▶ **Records shown**:

"""

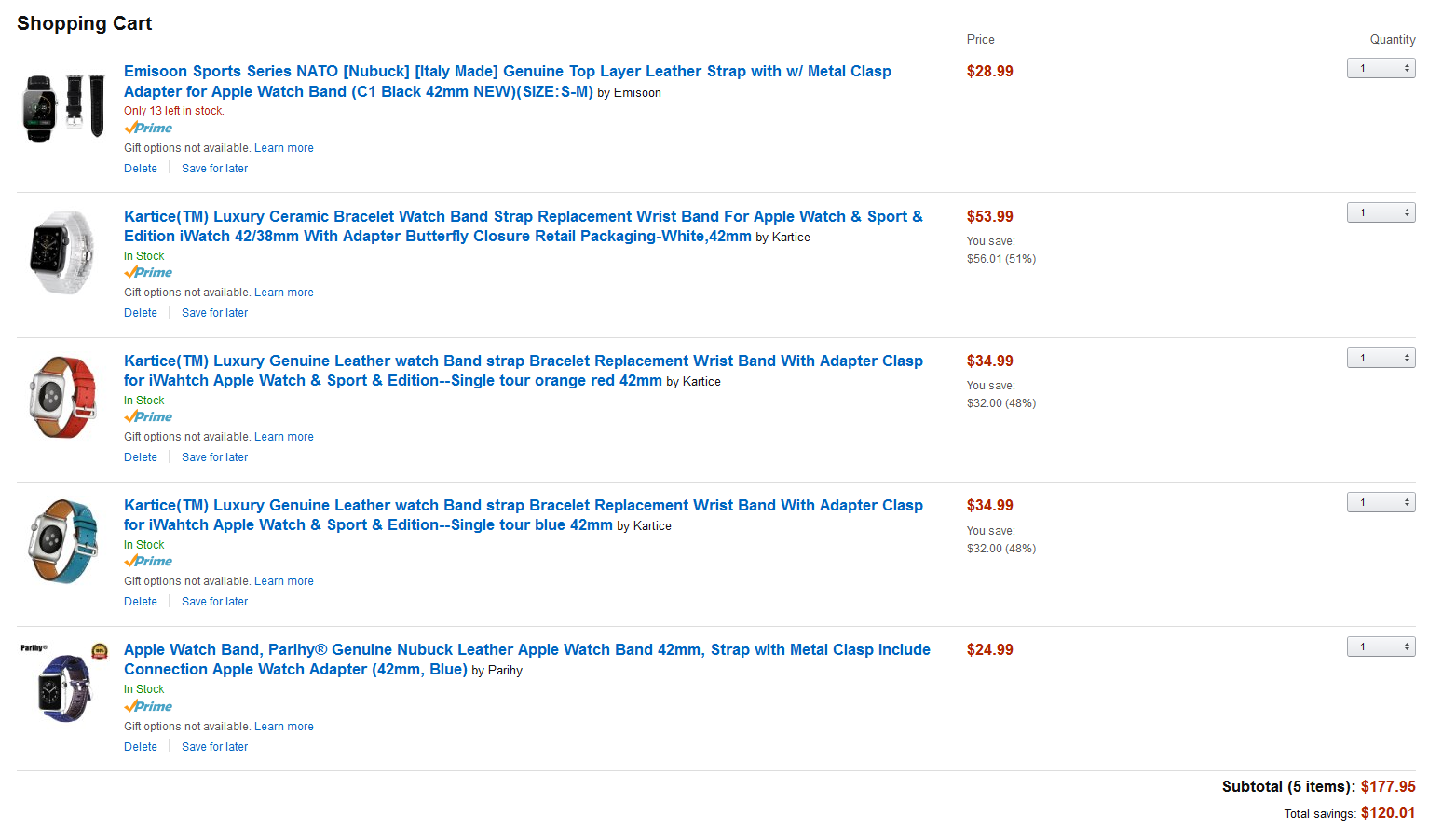The image size is (1456, 830).
Task: Open the Emisoon Sports Series NATO product title
Action: pyautogui.click(x=508, y=81)
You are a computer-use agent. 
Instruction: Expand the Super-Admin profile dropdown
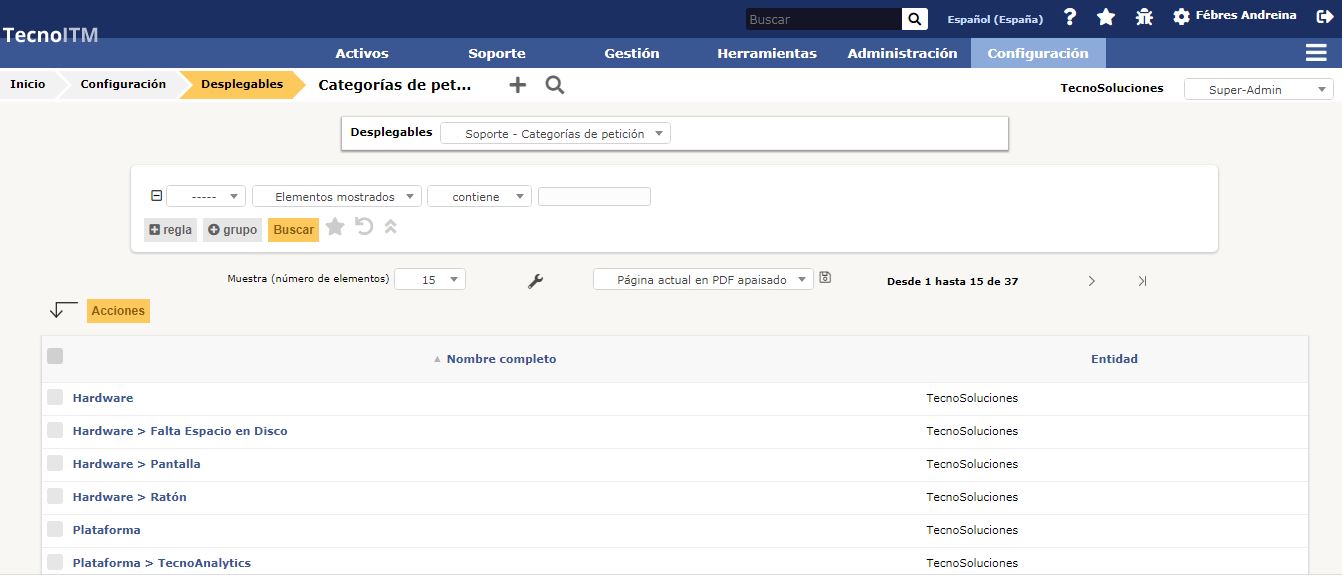point(1258,90)
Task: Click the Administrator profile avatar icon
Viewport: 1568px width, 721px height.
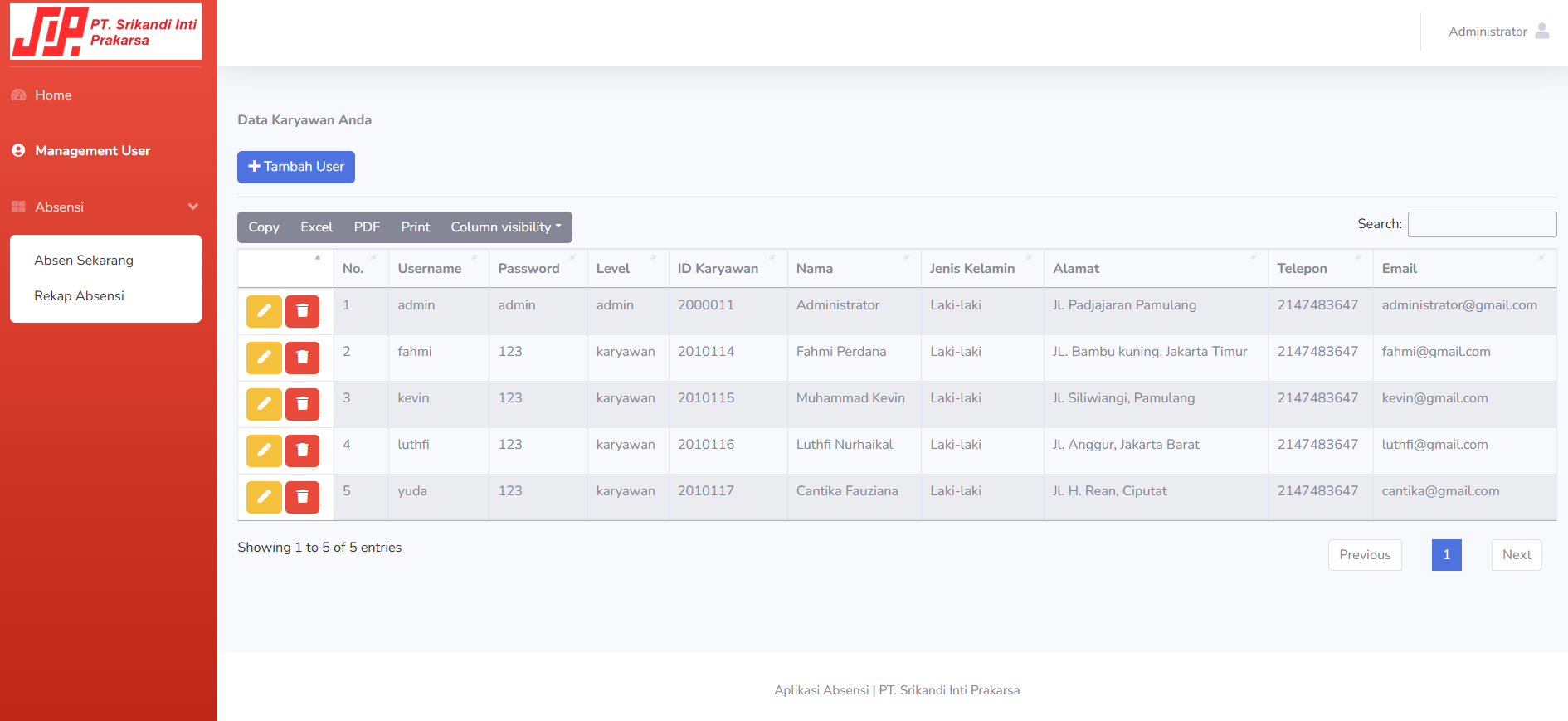Action: [1542, 31]
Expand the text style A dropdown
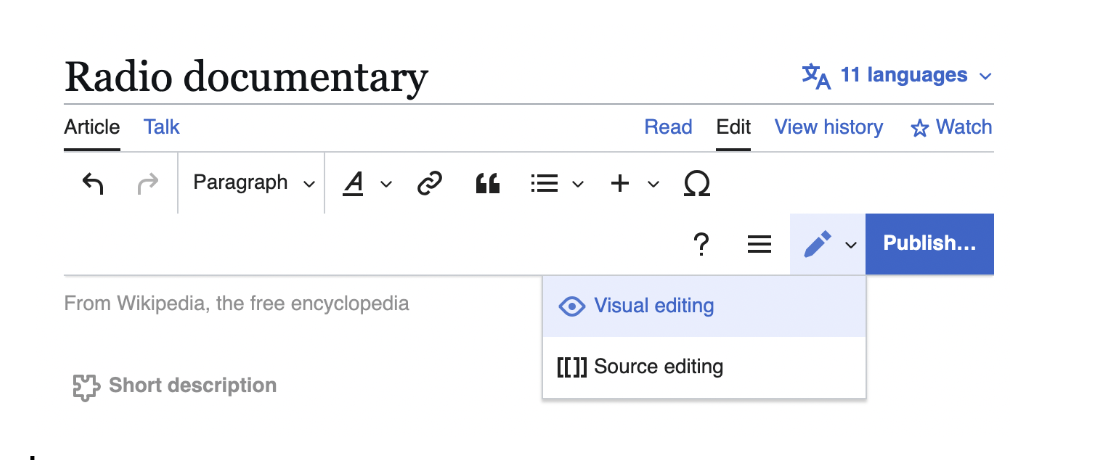The image size is (1100, 460). 367,184
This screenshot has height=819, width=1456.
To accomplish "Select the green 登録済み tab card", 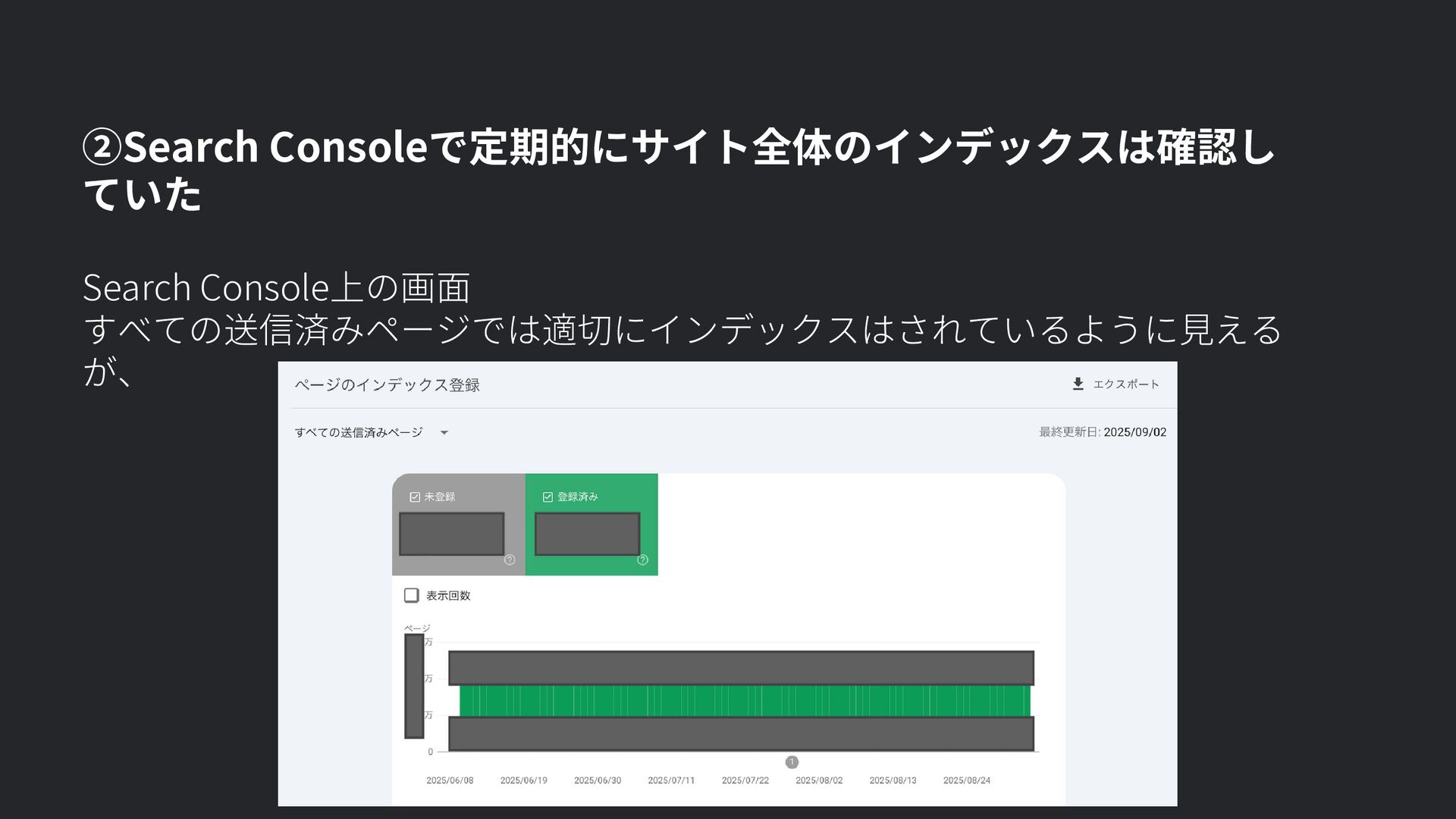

"""

Each line from the one holding "This screenshot has height=819, width=1456." through the end of the listing is to be output exactly, both ends included, with no other lines and the pictures left out.

▶ **Task result**:
This screenshot has height=819, width=1456.
To accomplish "Select the green 登録済み tab card", 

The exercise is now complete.